One aspect of my discipleship group is the confession of sin, prayer and holding each other accountable for these struggles with sin. Accountability is necessary for overcoming sin. From the 9 Marks blog . . .
What comes to mind when you think of church discipline? If you’re like me, you immediately go to high-profile cases that necessitate robust measures from church leaders. You think of the “big sins” and how the “big guns” respond (i.e., elders/pastors or church leaders).
Church discipline may involve the whole church and its leaders. But church discipline actually starts, and by God’s grace ends, with you and me. “If your brother or sister sins, go and point out their fault, just between the two of you” (Matt.18:15, NIV).
In love, you confront sin in hopes of growing together in godliness. And you do it over and over again throughout the ordinary course of discipleship, much like a grassroots movement. Plain and simple, right?
Yes and no. It is simple but it feels so scary! I struggle with fear when confronting someone. I question and focus too much on myself (Who am I to judge them? Or, what if they reject me? ). In fact, I’d do almost anything to get out of an uncomfortable and inconvenient conversation.
But Jesus’ teaching is clear—church discipline starts with you. So, we need to take it seriously and work toward cultivating an atmosphere in which discipline is a healthy part of the discipleship process.
I once heard an elder say that we need to put the “disciple” back into discipline. Amen! The emphasis of discipline should always be on growing as disciples of Jesus. As we put the proper weight on discipleship, discipline will become less “scary” and more natural. That said, here are five things I’ve learned in my discipling relationships that can apply broadly to both men and women.
1. Build Meaningful Relationships
You need to be in real relationship with others in your local church, close enough that you come across others’ sin from time to time. You don’t need to be “besties” with everyone or become an extrovert. But you know each other’s stories, lives, and families. You spend time together, share meals, enter into one another’s joys and sorrows. You do all the stuff of life that makes for a meaningful relationship, including fighting sin together. Within this context, a gentle rebuke to or from a friend isn’t so earth-shattering. It’s the norm. But it starts with developing a real relationship with at least one person from your church.
2. Set the Tone
Set a redemptive tone for the entire relationship. Talk about Jesus…a lot! Meditate on his grace together, read the Bible together, talk about how the Spirit is working in your life. Choose to be transparent and vulnerable, confessing your own sin and temptations on a regular basis. Ask for discipline from those close to you. Let them know your chief desire is to become more like Jesus and you need their help to do this. My husband and I set this tone for our marriage over a decade ago. We committed to each other’s sanctification above all else, which means we’re routinely disciplining one another. Just last week I asked Neal about his priorities because I hadn’t seen him in the Word. Yesterday he called me out on wanting accolades for an idea that I didn’t need. Do we always love this? No way! But do we love Jesus more than we did ten years ago? Absolutely. That’s the gift of discipline.

## DATASET EXCERPT
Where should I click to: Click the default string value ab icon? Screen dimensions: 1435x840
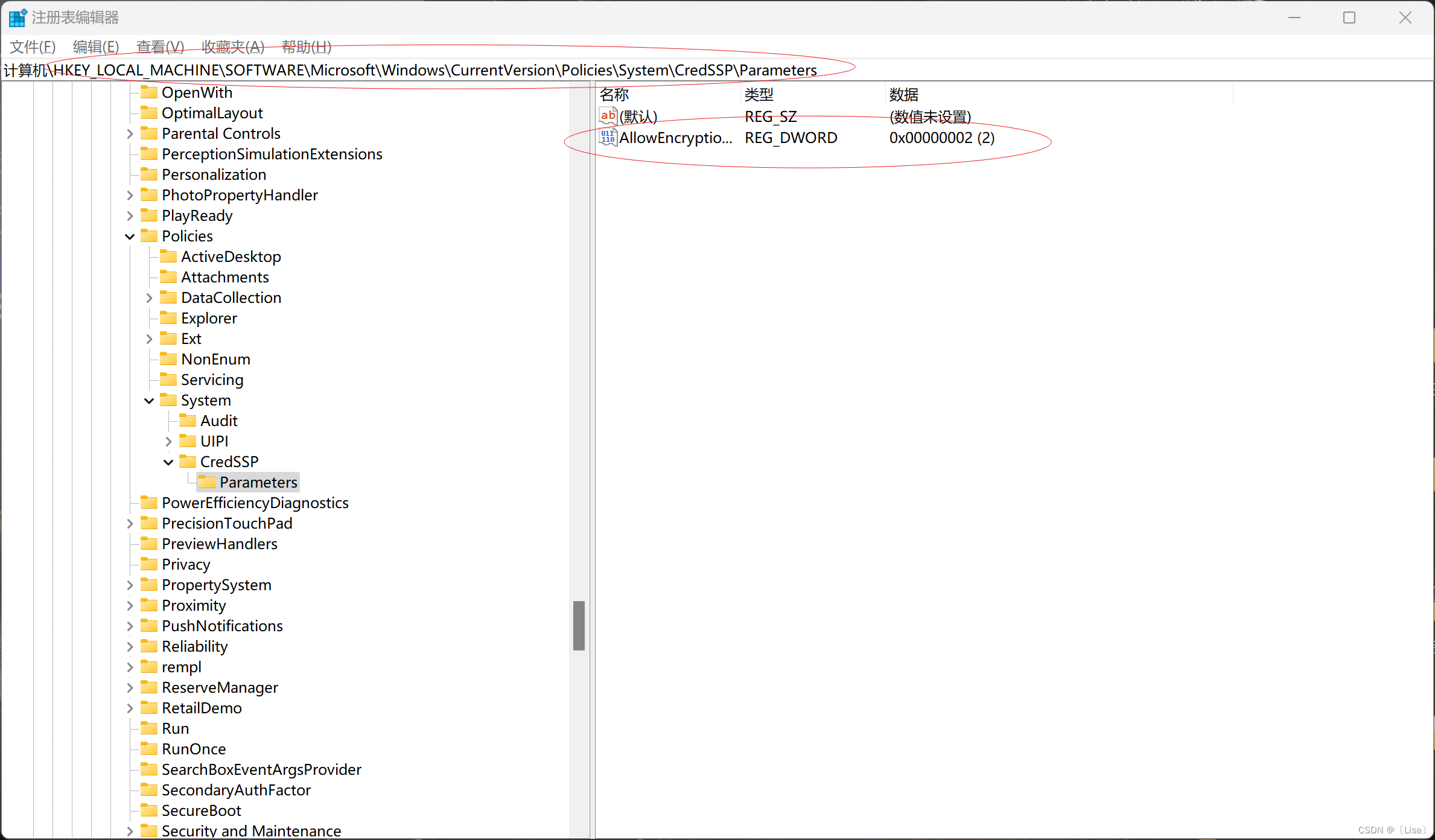pos(608,116)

## WHAT TO DO
Carry on the passage about church discipline from its last sentence, in the same voice.

## THE RESULT
3. Make Frequent Deposits
This is relationship 101. Make ten life-giving deposits for every one withdrawal. Look for evidences of grace and growth in other people’s lives and then go out of your way to share it with them. Have you noticed your friend being softer toward his kids? Or a young mother fighting for time in the Word? If so, tell them! Build relational capital by giving consistent encouragement so when the time comes to make a “discipline withdrawal” it won’t empty their account. I’m much more quick to receive instruction from someone I know is in my corner and unconditionally for me. When that person says, “Whitney, you’ve been too critical lately” I’m all ears. Frequent deposits tell that person you love them and are for them.
4. Ask Good Questions (and LISTEN!)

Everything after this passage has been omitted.